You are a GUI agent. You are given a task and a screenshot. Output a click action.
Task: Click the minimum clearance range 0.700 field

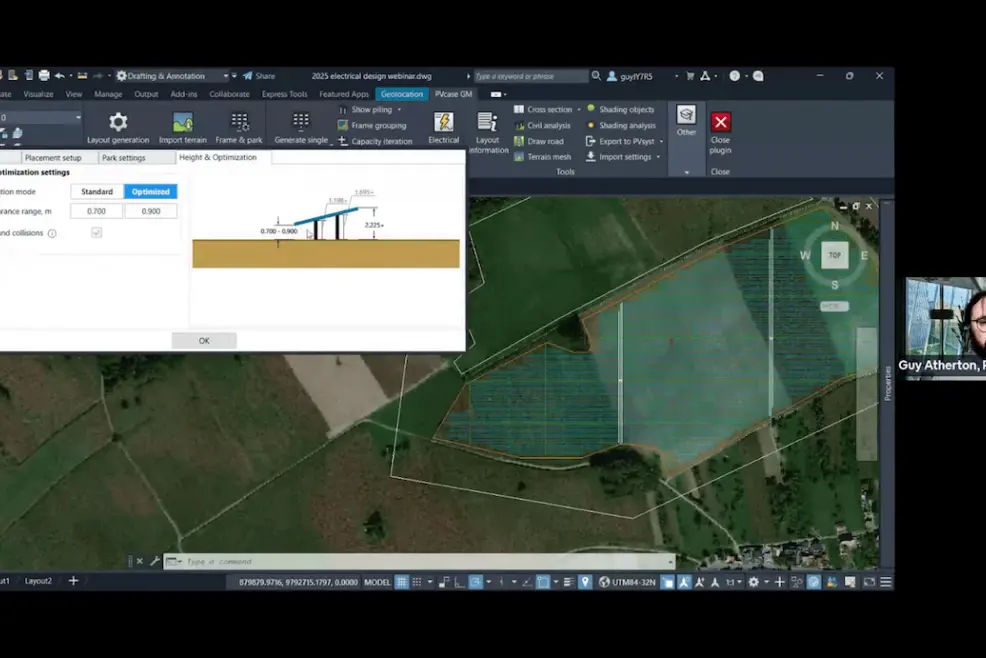pos(97,211)
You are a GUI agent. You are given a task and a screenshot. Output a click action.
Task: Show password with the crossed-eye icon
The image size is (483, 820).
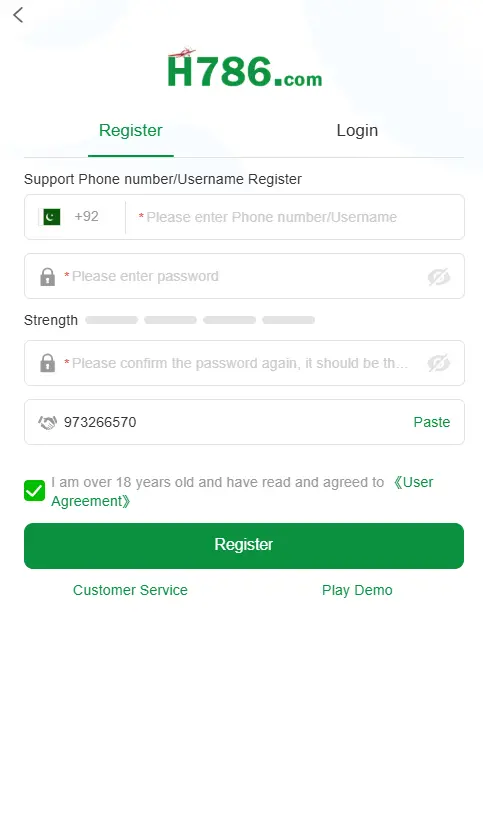[439, 277]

**Assignment**.
From the first line to the last, repeat the data above exactly and leave the pictures out.

**Solution for this exercise**.
You are a GUI agent. You are given a task and a screenshot. Output a click action.
Task: Click the minimum clearance range 0.700 field

pos(97,211)
You are a GUI agent. You are given a task and a screenshot. Output a click action.
Task: Show password with the crossed-eye icon
The image size is (483, 820).
[439, 277]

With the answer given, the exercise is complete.